Render every line of the data below as a Markdown table with two columns, "Row" and "Text", numbering the lines in order and leaving out the blank ones.

···

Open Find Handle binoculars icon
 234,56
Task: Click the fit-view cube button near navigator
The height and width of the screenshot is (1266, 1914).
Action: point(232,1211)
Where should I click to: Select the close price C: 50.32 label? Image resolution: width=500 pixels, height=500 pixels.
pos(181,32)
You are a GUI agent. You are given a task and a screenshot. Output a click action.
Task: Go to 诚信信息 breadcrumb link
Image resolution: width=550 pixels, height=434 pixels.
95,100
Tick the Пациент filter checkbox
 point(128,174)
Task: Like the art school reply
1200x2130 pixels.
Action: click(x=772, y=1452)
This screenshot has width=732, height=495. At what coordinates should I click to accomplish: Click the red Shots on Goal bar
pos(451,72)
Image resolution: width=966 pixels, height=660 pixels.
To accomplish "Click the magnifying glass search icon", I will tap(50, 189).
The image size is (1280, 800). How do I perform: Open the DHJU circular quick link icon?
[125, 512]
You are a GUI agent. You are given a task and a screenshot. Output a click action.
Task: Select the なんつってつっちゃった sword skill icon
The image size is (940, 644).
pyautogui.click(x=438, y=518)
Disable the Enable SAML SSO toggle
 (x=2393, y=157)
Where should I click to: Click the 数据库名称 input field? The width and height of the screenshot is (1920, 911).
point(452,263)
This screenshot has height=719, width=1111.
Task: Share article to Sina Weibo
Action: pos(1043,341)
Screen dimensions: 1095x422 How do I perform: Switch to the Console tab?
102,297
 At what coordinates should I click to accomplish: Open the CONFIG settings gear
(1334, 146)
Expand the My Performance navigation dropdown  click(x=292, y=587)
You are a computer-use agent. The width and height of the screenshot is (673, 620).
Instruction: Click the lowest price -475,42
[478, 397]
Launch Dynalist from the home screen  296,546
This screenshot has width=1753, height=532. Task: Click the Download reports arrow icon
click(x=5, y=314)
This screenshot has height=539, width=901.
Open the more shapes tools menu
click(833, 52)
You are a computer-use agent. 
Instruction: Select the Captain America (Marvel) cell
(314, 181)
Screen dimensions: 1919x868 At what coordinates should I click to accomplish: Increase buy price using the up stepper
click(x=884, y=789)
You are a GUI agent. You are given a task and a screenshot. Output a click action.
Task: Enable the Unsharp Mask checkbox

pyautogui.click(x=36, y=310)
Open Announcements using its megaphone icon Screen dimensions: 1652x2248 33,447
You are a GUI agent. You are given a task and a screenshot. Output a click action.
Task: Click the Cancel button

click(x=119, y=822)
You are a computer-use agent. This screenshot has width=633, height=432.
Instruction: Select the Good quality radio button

···

● Right answer:
| Row | Text |
|---|---|
| 1 | Open Find Handle binoculars icon |
| 2 |  234,56 |
| 3 | Task: Click the fit-view cube button near navigator |
| 4 | The height and width of the screenshot is (1266, 1914). |
| 5 | Action: point(232,1211) |
| 6 | Where should I click to: Select the close price C: 50.32 label? Image resolution: width=500 pixels, height=500 pixels. |
| 7 | pos(181,32) |
| 8 | You are a GUI agent. You are given a task and a screenshot. Output a click action. |
| 9 | Task: Go to 诚信信息 breadcrumb link |
| 10 | Image resolution: width=550 pixels, height=434 pixels. |
| 11 | 95,100 |
| 12 | Tick the Пациент filter checkbox |
| 13 |  point(128,174) |
| 14 | Task: Like the art school reply |
| 15 | 1200x2130 pixels. |
| 16 | Action: click(x=772, y=1452) |
| 17 | This screenshot has width=732, height=495. At what coordinates should I click to accomplish: Click the red Shots on Goal bar |
| 18 | pos(451,72) |
| 19 | Image resolution: width=966 pixels, height=660 pixels. |
| 20 | To accomplish "Click the magnifying glass search icon", I will tap(50, 189). |
| 21 | The image size is (1280, 800). How do I perform: Open the DHJU circular quick link icon? |
| 22 | [125, 512] |
| 23 | You are a GUI agent. You are given a task and a screenshot. Output a click action. |
| 24 | Task: Select the なんつってつっちゃった sword skill icon |
| 25 | The image size is (940, 644). |
| 26 | pyautogui.click(x=438, y=518) |
| 27 | Disable the Enable SAML SSO toggle |
| 28 |  (x=2393, y=157) |
| 29 | Where should I click to: Click the 数据库名称 input field? The width and height of the screenshot is (1920, 911). |
| 30 | point(452,263) |
| 31 | This screenshot has height=719, width=1111. |
| 32 | Task: Share article to Sina Weibo |
| 33 | Action: pos(1043,341) |
| 34 | Screen dimensions: 1095x422 How do I perform: Switch to the Console tab? |
| 35 | 102,297 |
| 36 |  At what coordinates should I click to accomplish: Open the CONFIG settings gear |
| 37 | (1334, 146) |
| 38 | Expand the My Performance navigation dropdown  click(x=292, y=587) |
| 39 | You are a computer-use agent. The width and height of the screenshot is (673, 620). |
| 40 | Instruction: Click the lowest price -475,42 |
| 41 | [478, 397] |
| 42 | Launch Dynalist from the home screen  296,546 |
| 43 | This screenshot has width=1753, height=532. Task: Click the Download reports arrow icon |
| 44 | click(x=5, y=314) |
| 45 | This screenshot has height=539, width=901. |
| 46 | Open the more shapes tools menu |
| 47 | click(833, 52) |
| 48 | You are a computer-use agent.  |
| 49 | Instruction: Select the Captain America (Marvel) cell |
| 50 | (314, 181) |
| 51 | Screen dimensions: 1919x868 At what coordinates should I click to accomplish: Increase buy price using the up stepper |
| 52 | click(x=884, y=789) |
| 53 | You are a GUI agent. You are given a task and a screenshot. Output a click action. |
| 54 | Task: Enable the Unsharp Mask checkbox |
| 55 | pyautogui.click(x=36, y=310) |
| 56 | Open Announcements using its megaphone icon Screen dimensions: 1652x2248 33,447 |
| 57 | You are a GUI agent. You are given a task and a screenshot. Output a click action. |
| 58 | Task: Click the Cancel button |
| 59 | click(x=119, y=822) |
| 60 | You are a computer-use agent. This screenshot has width=633, height=432. |
| 61 | Instruction: Select the Good quality radio button |